- [Page excerpt]:
════════════════════
Zhao Yu died during the Daye (大業) era (605–618 CE). The people of Jiazhou were devastated by his death and built a temple in his honor. A miracle was said to have occurred during his funeral: his coffin was found to be empty, and he was later seen by many riding a white horse on Mount Qingcheng, confirming the populace's belief that he had ascended to godhood and become an immortal (xian).

His cult grew rapidly around Jiazhou, where he was revered as a benevolent river god. The temple established at the River Mouth (Guankou) in his honor became the center of his worship. He was granted posthumous titles by various emperors of the Tang, Song, and Yuan dynasties, solidifying his status as an officially recognized deity.

Emperor Taizong of the Tang dynasty bestowed upon him the title "Great General of Divine Valor" (神勇大將軍), and a temple was established at Guankou (in modern-day Sichuan) for his worship. During the An Lushan Rebellion, Emperor Xuanzong of Tang fled to the region of Shu (Sichuan) and granted him the title "King of Utmost Sincerity" (赤誠王). In the reign of Emperor Zhenzong of Song, following the efficacy of Zhang Yong's prayers, his title was changed to "Pure Source, Wondrous Tao, True Lord" (清源妙道眞君).

Over time, Zhao Yu's identity merged with that of Erlang Shen, a powerful god in the Chinese pantheon with similar attributes, particularly as a vanquisher of demons and controller of floods. The legend of Zhao Yu slaying the flood dragon became a key narrative for the Erlang Shen. This syncretism was so complete that many temples dedicated to Erlang Shen in the Sichuan region recognize Zhao Yu as the deity's true historical form. Other historical figures like Li Bing and Yang Jian (from Investiture of the Gods) are also associated with Erlang Shen, but Zhao Yu remains the most prominent candidate in Sichuan's local traditions.
════════════════════
(Collected data entries)

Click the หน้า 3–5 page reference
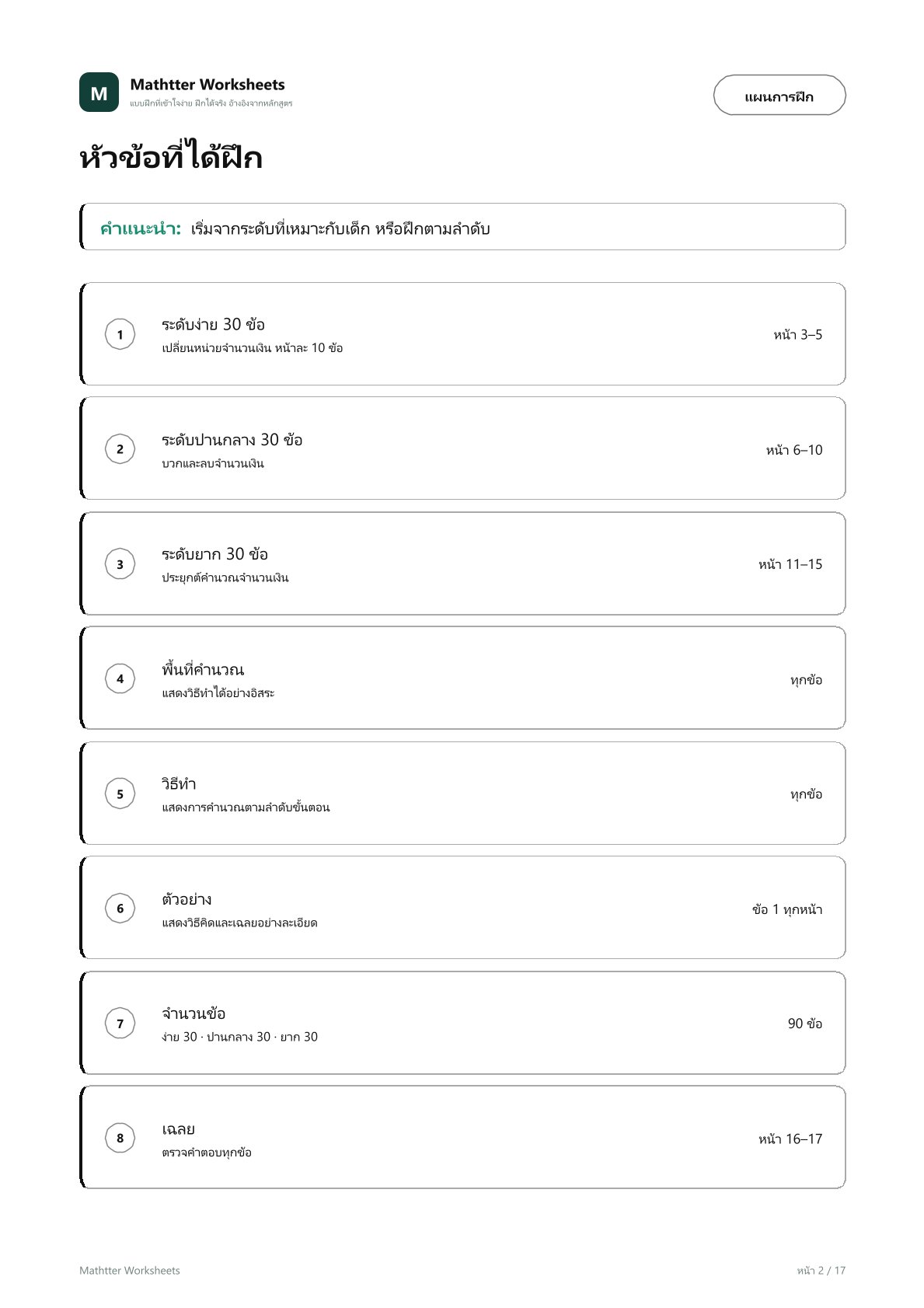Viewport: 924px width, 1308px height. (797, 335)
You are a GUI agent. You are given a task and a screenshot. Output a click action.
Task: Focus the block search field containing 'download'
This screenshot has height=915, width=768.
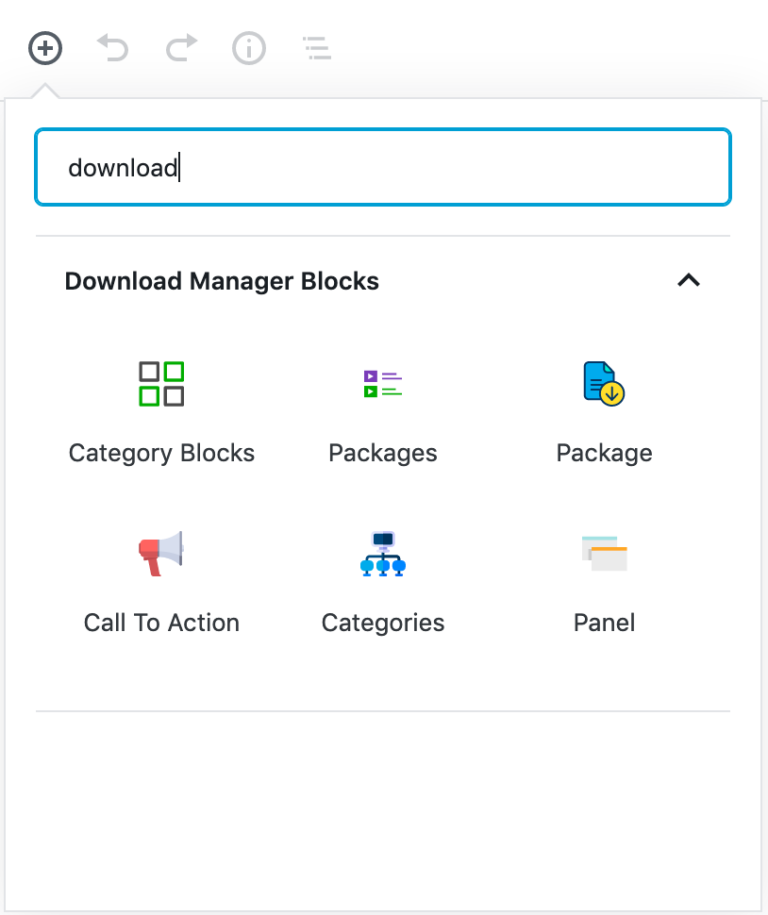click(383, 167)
════════════════════
- [What to do]:
Copy the passage of the Zhao Yu text from "Zhao Yu died" to "an immortal (xian).". Rely only on the text about Zhao Yu for what follows.

- [Final answer]:
Zhao Yu died during the Daye (大業) era (605–618 CE). The people of Jiazhou were devastated by his death and built a temple in his honor. A miracle was said to have occurred during his funeral: his coffin was found to be empty, and he was later seen by many riding a white horse on Mount Qingcheng, confirming the populace's belief that he had ascended to godhood and become an immortal (xian).